Our hotel in San Gimignano is called Villa Ducci. It is a country hotel in an old farm house in the Tuscan country side. When we arrived three gentlemen carried our luggage in while a lady welcomed us all and told us our room assignments. Later we shared a dinner of traditional Tuscan foods and wines, which everyone seemed to enjoy.

Rome for another day



Apologies for the delay in posting to our new blog. There are several reasons. The best is that we've been very busy having fun! The worst is that the blogger has been sick with a bad cold since the day after we arrived and has slept more than she should. And her camera broke on the first day! And finally, gaining access to the Internet has not been as easy as we'd expected.
But we have been having a great time. We spent Friday and Saturday exploring Rome.

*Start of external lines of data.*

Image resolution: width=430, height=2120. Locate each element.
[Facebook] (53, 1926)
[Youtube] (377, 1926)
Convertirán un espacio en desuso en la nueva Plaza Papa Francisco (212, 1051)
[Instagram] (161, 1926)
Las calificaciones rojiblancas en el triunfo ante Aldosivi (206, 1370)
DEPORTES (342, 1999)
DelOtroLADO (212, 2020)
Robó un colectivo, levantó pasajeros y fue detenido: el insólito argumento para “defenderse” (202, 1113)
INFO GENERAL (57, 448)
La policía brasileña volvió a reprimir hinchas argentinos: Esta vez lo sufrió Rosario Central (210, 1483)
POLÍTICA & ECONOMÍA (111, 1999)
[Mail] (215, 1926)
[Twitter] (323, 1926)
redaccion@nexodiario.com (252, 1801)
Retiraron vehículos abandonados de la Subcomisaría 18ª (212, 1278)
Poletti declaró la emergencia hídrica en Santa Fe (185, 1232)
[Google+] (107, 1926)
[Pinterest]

After a wonderful dinner on Friday evening at a restaurant named DaTullio, we finally collapsed. (The picture above shows Judy, Ed and Lee enjoying dinner.)

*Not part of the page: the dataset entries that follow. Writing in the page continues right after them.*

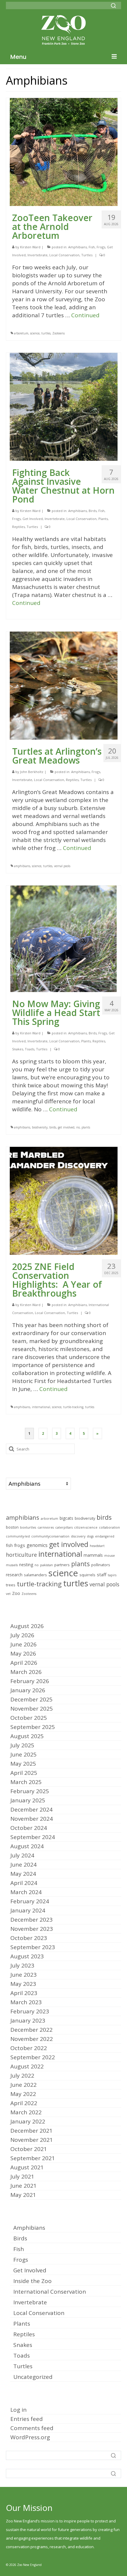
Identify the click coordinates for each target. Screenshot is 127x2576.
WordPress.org (30, 2437)
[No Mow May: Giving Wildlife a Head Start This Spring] (63, 938)
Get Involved (32, 518)
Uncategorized (33, 2377)
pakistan (46, 1565)
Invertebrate (37, 255)
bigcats (66, 1518)
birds (52, 1127)
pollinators (100, 1564)
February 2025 (29, 1791)
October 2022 (28, 2048)
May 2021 (23, 2195)
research (14, 1574)
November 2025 (31, 1708)
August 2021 (27, 2167)
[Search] (113, 5)
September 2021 (32, 2158)
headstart (97, 1546)
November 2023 (31, 1929)
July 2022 (22, 2075)
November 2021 (31, 2140)
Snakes (17, 1049)
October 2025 (28, 1718)
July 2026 (22, 1635)
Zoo (16, 1593)
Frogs (101, 247)
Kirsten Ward (30, 247)
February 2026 (29, 1681)
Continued (85, 315)
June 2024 (23, 1864)
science (35, 333)
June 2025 (23, 1754)
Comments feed (31, 2428)
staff (101, 1574)
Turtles (86, 255)
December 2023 (31, 1919)
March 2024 (26, 1892)
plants (86, 1127)
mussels (12, 1565)
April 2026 (23, 1663)
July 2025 (22, 1745)
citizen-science (85, 1527)
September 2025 (32, 1727)
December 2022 (31, 2030)
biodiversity (40, 1127)
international (41, 1407)
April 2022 (23, 2103)
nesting (26, 1564)
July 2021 (22, 2176)
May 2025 (23, 1763)
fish (9, 1545)
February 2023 (29, 2011)
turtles (46, 333)
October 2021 (28, 2149)
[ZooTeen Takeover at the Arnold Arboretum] (64, 151)
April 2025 (23, 1773)
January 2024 (27, 1910)
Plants (103, 518)
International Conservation (49, 2291)
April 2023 (23, 1993)
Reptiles (18, 526)
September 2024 (32, 1837)
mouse (109, 1555)
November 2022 (31, 2039)
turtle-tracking (73, 1407)
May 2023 (23, 1984)
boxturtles (28, 1527)
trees (10, 1585)
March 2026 (26, 1672)
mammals (93, 1555)
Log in (18, 2410)
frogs (19, 1545)
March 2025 (26, 1782)
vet (8, 1594)
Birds (93, 510)
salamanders (35, 1574)
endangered (104, 1536)
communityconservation (50, 1536)
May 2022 (23, 2094)
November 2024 (31, 1818)
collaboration (109, 1527)
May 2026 (23, 1653)
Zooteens (58, 333)
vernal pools (62, 866)
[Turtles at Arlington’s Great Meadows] (64, 685)
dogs (90, 1536)
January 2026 (27, 1690)
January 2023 (27, 2020)
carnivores (46, 1527)
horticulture (21, 1554)
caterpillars (64, 1527)
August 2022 (27, 2066)
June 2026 (23, 1644)
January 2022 (27, 2121)
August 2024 (27, 1846)
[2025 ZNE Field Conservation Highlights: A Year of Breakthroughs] (64, 1200)
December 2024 (31, 1809)
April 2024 (23, 1883)
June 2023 (23, 1974)
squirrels (87, 1574)
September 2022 (32, 2057)
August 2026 (27, 1626)
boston (12, 1527)
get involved (66, 1127)
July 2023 (22, 1965)
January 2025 (27, 1800)
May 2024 (23, 1874)
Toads (29, 1049)
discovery (78, 1536)
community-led (18, 1536)
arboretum (21, 333)
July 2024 (22, 1855)
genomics (37, 1545)
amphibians (22, 866)
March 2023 (26, 2002)
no (78, 1127)
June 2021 (23, 2185)
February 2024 (29, 1901)
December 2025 (31, 1699)
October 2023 (28, 1938)
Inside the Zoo (32, 2281)
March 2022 (26, 2112)
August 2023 (27, 1956)
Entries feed (26, 2419)
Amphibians (77, 247)
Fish (92, 247)
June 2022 (23, 2085)
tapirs (112, 1575)
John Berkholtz (31, 771)
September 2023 (32, 1947)
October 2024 (28, 1828)
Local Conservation (64, 255)
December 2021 (31, 2130)
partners (62, 1564)
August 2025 (27, 1736)
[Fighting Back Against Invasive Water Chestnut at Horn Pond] (64, 406)
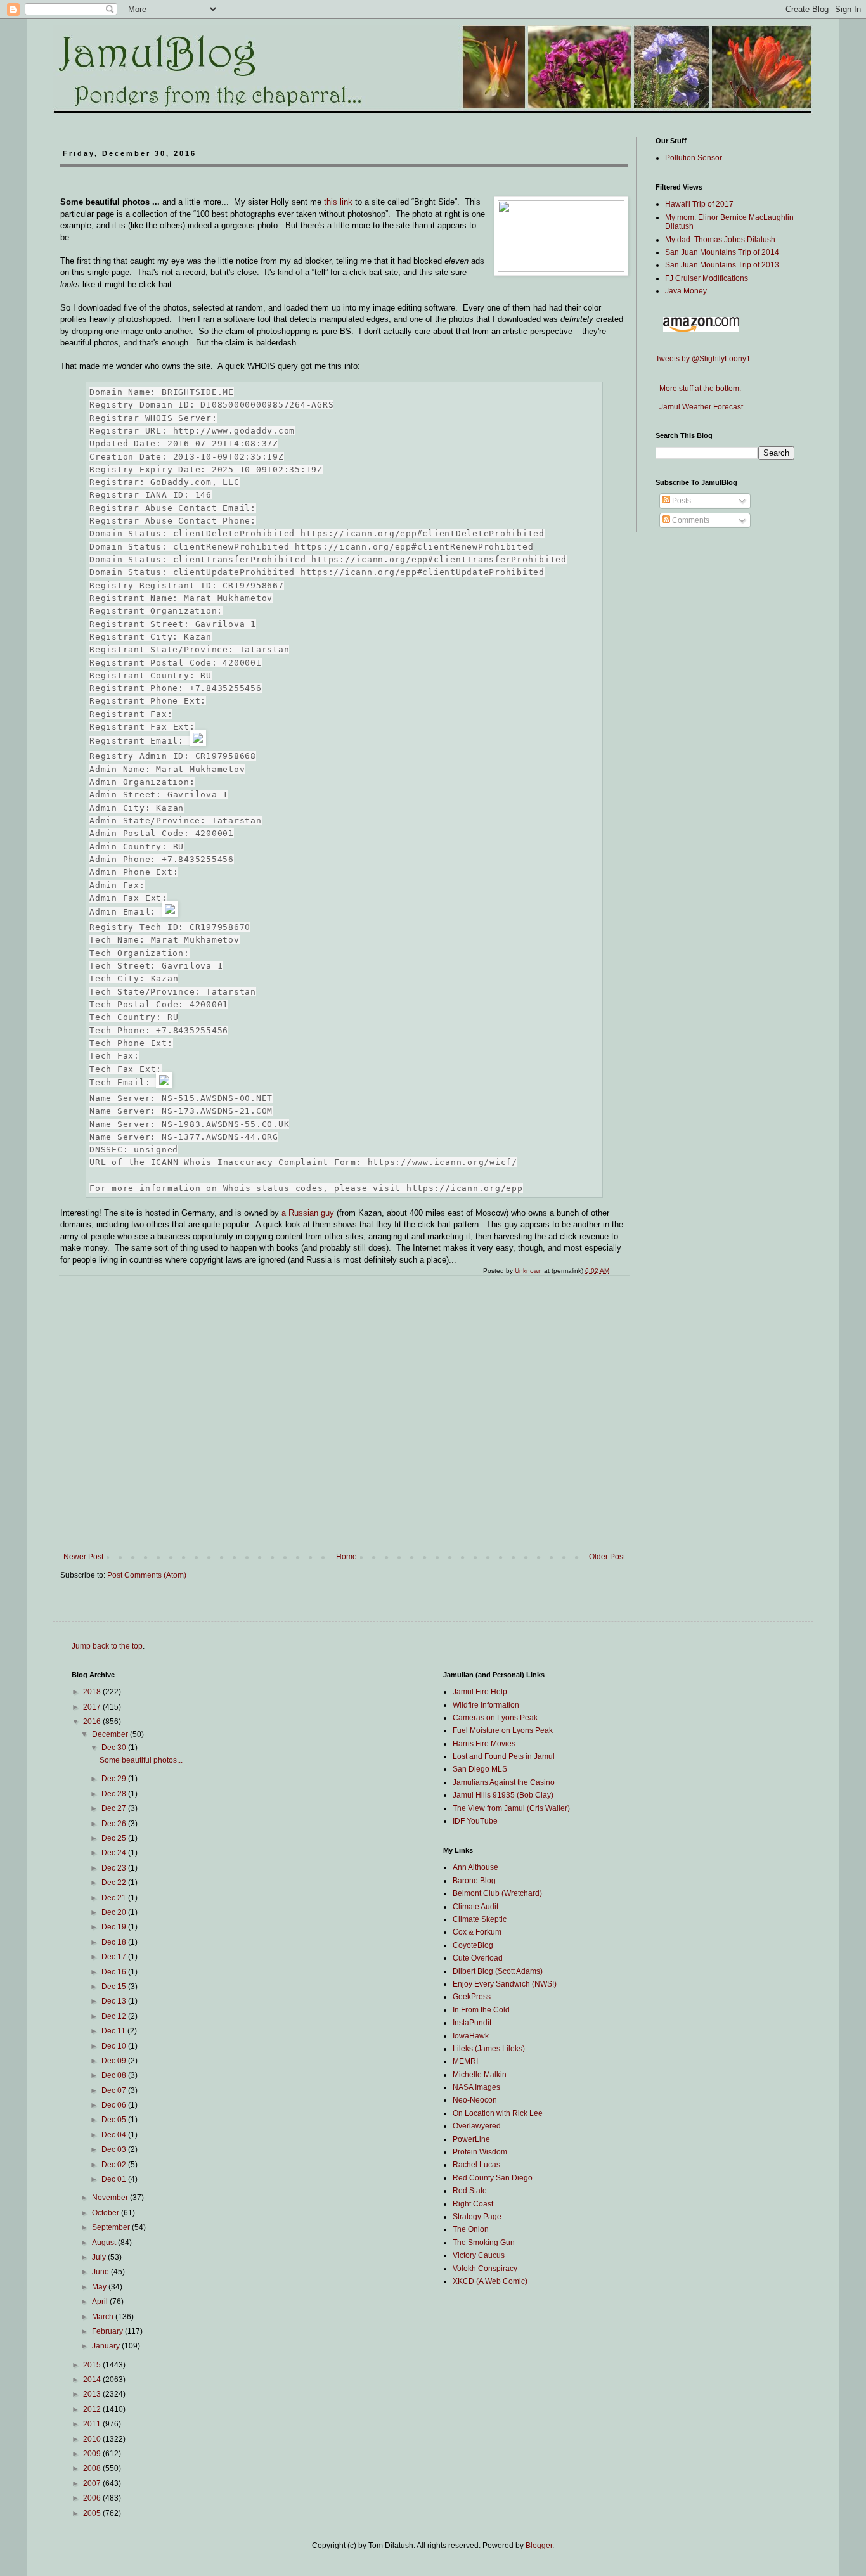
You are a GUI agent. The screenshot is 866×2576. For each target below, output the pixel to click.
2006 (93, 2498)
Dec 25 (114, 1838)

Saturday began with a walk from our hotel, located near the Spanish Steps. We began there, taking lots of pictures of the Spanish church, the Steps, the Fountain and the expensive shops in that area. Next we walked to the Pantheon, built about the year 115 A.D. Still in perfect condition, the 148-foot dome covers the tombs of some of Italy's most important men.

From the Pantheon we walked toward the Piazza Navona, a beautiful large public space built around the ancient oval hippodrome (racetrack) where Roman charioteers once competed. We paused here for lunch before beginning a walk to the Vatican. The walk was further than Google maps suggested, and we barely made our meeting with Giuseppi, our Vatican guide. We learned something of the history of the museums and the popes, we saw the magnificent Sistine chapel and a few more objects, and then we arrived at St. Peter's Basilica. To be honest, our Vatican tour was rather disappointing. We were just shuffled through with crowds of other tourists, and shown only the part that was easiest for the guide. St. Peter's was about to host of meeting of all the world's cardinals, which would begin on the morning after our visit, so the basilica was filled with portable chairs and dividers and hanging curtains, and again, we were simply shuffled through the edges. Our group wasn't really able to feel the overwhelming size and magnificence of the building.

Saturday evening we scattered to find separate places for dinner and to explore Rome after dark. Most of us were in bed pretty early, I think, because we had an early wake-up call to meet our bus at 8:00 a.m.